_Required work_. Print the data that follows without changing a single word.

_Records for this task_.
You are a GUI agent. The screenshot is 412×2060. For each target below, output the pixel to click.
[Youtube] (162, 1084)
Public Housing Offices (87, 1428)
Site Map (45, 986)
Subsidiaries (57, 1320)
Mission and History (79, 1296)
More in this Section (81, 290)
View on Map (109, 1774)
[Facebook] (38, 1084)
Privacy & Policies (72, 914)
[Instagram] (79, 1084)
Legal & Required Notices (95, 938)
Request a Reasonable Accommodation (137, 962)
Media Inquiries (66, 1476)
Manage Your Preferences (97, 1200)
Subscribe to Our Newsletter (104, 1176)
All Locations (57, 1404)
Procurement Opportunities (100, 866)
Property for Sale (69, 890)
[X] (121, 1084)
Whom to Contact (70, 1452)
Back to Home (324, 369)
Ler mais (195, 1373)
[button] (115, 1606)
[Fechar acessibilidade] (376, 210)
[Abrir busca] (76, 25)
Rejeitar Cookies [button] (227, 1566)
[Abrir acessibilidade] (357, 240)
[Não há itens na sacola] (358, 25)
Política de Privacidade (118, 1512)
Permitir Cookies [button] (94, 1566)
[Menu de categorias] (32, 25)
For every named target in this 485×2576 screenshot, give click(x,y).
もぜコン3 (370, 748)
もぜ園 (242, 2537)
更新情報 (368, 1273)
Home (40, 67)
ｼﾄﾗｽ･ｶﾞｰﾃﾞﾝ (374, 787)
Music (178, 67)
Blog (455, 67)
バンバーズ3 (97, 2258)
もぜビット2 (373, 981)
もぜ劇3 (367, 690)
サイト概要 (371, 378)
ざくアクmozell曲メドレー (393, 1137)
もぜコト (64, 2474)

_Reply to the task_.
You are a GUI agent. The screenshot is 412×2060. For each target below, output the pixel to click.
[Youtube] (162, 1084)
Public Housing Offices (87, 1428)
Site Map (45, 986)
Subsidiaries (57, 1320)
Mission and History (79, 1296)
More in this Section (81, 290)
View on Map (109, 1774)
[Facebook] (38, 1084)
Privacy & Policies (72, 914)
[Instagram] (79, 1084)
Legal & Required Notices (95, 938)
Request a Reasonable Accommodation (137, 962)
Media Inquiries (66, 1476)
Manage Your Preferences (97, 1200)
Subscribe to Our Newsletter (104, 1176)
All Locations (57, 1404)
Procurement Opportunities (100, 866)
Property for Sale (69, 890)
[X] (121, 1084)
Whom to Contact (70, 1452)
Back to Home (324, 369)
Ler mais (195, 1373)
[button] (115, 1606)
[Fechar acessibilidade] (376, 210)
[Abrir busca] (76, 25)
Rejeitar Cookies [button] (227, 1566)
[Abrir acessibilidade] (357, 240)
[Não há itens na sacola] (358, 25)
Política de Privacidade (118, 1512)
Permitir Cookies [button] (94, 1566)
[Menu de categorias] (32, 25)
For every named target in this 485×2576 screenshot, give click(x,y).
もぜコン3 (370, 748)
もぜ園 (242, 2537)
更新情報 (368, 1273)
Home (40, 67)
ｼﾄﾗｽ･ｶﾞｰﾃﾞﾝ (374, 787)
Music (178, 67)
Blog (455, 67)
バンバーズ3 (97, 2258)
もぜビット2 (373, 981)
もぜ劇3 (367, 690)
サイト概要 (371, 378)
ざくアクmozell曲メドレー (393, 1137)
もぜコト (64, 2474)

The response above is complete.